20 September 2017 – 7 May 2018

Ground Floor Galleries

The Burrell Collection holds one of the greatest collections of Degas’s works in the world, encompassing pieces from every period of the artist’s career. Rarely seen in public, this will be the first time that most of these works will be shown outside Scotland since they were acquired.

Degas was one of the greatest artistic innovators of his age. He eschewed the traditional subjects and technical conventions of his training to find new ways to depict modern Parisian life. Returning throughout his career to a handful of subjects including the ballet, horse racing, and the private world of women at
their toilette, he pursued a remarkably individual vision, distinct from that of his fellow Impressionists.
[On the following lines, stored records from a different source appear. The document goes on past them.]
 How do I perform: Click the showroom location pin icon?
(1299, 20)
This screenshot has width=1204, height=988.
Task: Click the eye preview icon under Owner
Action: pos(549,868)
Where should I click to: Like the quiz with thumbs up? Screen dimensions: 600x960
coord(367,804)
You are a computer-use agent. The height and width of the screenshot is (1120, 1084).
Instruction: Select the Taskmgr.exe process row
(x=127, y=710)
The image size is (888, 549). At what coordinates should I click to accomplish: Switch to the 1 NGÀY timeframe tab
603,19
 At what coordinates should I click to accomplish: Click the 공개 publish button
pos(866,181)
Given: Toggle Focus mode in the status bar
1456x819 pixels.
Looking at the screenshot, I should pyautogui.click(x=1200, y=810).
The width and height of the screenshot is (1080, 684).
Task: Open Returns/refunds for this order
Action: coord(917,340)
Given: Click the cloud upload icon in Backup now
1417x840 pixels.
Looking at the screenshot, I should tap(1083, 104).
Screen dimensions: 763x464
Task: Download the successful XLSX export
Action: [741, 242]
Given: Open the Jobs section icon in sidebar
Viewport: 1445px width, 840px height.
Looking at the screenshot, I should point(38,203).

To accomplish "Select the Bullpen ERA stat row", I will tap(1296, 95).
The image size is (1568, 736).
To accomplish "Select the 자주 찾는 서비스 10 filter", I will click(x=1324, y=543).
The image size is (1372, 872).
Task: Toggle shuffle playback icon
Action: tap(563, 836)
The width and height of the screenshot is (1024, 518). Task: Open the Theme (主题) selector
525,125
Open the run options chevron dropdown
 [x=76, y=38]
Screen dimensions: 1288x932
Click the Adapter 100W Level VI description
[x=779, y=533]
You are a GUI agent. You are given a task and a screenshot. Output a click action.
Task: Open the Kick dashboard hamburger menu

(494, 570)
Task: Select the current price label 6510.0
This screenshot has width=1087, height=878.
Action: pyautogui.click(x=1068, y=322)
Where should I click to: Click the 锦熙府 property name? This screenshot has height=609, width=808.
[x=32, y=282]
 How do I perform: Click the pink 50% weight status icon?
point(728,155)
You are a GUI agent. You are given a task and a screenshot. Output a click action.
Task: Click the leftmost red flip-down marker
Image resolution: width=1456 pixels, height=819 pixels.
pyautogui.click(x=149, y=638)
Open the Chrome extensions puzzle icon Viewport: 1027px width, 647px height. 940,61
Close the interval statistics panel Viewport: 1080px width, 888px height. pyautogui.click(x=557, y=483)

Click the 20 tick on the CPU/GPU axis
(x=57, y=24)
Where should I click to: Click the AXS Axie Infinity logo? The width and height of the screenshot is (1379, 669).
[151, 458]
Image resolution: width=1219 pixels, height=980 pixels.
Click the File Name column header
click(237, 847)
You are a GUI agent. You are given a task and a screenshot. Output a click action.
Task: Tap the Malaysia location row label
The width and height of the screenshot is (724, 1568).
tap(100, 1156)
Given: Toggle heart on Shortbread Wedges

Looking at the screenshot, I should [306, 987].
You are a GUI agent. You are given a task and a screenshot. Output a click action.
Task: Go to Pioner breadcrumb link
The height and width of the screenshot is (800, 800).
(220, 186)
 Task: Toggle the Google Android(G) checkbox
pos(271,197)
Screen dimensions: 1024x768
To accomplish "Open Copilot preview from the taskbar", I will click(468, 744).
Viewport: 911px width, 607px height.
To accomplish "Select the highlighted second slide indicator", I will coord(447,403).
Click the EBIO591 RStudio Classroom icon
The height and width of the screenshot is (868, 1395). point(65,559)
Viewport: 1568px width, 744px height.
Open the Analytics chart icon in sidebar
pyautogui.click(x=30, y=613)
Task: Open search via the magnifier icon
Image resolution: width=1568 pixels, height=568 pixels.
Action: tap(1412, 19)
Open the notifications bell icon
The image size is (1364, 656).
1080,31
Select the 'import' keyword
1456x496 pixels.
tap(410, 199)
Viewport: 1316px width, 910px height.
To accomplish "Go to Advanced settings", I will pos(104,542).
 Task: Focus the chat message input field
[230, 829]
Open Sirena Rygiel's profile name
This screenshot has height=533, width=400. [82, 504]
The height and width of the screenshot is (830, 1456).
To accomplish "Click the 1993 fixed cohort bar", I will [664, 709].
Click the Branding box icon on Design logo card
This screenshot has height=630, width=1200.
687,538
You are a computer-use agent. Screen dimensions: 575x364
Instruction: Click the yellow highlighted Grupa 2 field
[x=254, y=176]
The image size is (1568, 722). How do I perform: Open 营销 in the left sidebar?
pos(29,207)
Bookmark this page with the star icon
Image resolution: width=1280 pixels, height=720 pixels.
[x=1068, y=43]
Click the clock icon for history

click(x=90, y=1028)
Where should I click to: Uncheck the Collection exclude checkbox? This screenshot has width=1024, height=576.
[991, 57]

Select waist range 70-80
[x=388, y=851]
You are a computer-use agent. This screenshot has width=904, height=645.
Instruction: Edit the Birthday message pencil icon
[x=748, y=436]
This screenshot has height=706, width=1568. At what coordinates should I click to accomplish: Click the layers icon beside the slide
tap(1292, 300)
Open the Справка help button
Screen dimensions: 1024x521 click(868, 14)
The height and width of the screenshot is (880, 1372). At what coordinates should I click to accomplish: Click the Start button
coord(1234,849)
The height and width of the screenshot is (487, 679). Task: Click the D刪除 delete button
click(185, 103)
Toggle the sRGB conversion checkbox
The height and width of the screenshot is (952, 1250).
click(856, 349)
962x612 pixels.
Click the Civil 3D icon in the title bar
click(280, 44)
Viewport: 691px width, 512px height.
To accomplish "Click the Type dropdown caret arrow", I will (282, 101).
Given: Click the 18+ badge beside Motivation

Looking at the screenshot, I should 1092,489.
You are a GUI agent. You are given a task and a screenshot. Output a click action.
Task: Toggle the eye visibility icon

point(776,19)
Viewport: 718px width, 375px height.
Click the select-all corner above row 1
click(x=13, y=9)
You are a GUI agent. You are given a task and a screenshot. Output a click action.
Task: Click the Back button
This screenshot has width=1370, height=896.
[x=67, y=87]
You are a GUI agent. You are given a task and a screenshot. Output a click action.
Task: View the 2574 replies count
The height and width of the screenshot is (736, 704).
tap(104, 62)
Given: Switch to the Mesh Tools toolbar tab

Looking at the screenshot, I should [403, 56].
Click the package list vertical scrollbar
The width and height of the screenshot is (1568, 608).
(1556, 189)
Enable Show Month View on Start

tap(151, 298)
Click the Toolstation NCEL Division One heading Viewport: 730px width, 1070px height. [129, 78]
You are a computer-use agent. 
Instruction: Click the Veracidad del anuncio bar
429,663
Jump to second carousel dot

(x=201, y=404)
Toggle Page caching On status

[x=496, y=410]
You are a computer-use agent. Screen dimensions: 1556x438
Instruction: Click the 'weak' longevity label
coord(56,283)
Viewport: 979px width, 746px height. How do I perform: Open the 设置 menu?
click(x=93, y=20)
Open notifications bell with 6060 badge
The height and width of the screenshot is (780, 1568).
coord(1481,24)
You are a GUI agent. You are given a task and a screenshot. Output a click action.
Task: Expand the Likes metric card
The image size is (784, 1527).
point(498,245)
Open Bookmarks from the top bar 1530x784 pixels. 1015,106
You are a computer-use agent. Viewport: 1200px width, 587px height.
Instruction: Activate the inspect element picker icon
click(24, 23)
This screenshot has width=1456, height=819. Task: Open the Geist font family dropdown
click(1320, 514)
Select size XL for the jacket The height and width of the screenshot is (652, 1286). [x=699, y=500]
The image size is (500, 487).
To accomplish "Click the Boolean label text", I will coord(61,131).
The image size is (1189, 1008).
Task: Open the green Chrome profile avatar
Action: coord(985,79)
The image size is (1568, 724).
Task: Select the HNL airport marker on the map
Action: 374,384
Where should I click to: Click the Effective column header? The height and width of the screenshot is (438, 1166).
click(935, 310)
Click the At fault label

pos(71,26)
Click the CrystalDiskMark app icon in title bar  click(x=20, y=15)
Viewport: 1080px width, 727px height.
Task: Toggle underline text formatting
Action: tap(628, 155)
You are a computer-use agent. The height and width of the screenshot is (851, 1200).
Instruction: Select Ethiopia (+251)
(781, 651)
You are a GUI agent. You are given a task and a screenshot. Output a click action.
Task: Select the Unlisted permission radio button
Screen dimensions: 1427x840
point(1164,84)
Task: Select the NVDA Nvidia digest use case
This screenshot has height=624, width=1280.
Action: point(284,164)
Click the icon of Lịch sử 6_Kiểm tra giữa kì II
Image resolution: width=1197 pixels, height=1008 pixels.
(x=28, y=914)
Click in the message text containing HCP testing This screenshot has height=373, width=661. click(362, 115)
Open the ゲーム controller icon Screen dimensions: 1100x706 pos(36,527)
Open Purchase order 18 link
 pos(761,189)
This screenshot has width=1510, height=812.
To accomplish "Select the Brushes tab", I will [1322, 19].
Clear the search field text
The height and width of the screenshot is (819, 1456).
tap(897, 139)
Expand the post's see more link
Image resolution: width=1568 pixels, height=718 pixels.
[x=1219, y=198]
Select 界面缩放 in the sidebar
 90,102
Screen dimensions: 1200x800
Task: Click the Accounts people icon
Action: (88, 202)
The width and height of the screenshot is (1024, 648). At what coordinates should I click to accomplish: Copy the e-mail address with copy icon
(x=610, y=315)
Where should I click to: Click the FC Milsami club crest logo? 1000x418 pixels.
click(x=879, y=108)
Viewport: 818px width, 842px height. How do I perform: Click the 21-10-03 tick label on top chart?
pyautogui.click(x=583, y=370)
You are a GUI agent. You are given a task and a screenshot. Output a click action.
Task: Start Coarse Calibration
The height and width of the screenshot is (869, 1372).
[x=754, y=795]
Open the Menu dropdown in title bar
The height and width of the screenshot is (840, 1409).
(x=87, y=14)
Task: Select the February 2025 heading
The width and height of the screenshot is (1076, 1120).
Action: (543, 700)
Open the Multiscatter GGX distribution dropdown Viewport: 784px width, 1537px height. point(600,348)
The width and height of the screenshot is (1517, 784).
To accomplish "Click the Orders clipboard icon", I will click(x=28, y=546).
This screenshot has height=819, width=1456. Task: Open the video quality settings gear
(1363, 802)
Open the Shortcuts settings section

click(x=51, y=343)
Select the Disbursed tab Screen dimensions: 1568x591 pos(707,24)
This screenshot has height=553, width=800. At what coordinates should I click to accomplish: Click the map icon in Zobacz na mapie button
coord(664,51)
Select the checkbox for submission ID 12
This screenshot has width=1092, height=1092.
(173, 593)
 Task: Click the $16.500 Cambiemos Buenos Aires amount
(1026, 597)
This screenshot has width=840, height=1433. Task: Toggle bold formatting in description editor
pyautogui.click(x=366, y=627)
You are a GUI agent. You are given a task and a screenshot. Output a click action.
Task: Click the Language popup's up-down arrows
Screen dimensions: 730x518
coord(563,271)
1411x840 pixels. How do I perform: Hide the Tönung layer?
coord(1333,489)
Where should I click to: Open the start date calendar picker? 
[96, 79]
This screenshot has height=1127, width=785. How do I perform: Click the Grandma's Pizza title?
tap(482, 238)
Among Degas’s many contributions to the development of art was a relentless experimentation with materials, particularly with the supremely flexible medium of pastel that he came to prefer over oil paint. Pastel became increasingly important to Degas in his later years as brilliant colour became a feature of the contemporary art he admired, and as his own eyesight began to fail. The tactile immediacy and luminous colours characteristic of pastels allowed him to create astonishingly bold works of modern art.

Including complementary works by Degas from the National Gallery Collection, this exhibition offers unique insight into the working practices and preoccupations of a complex and intensely private artist. Marking the centenary of Degas’s death on 27 September 1917, the display is also a fitting tribute to one of the greatest creative forces of late 19th- and early 20th-century French art.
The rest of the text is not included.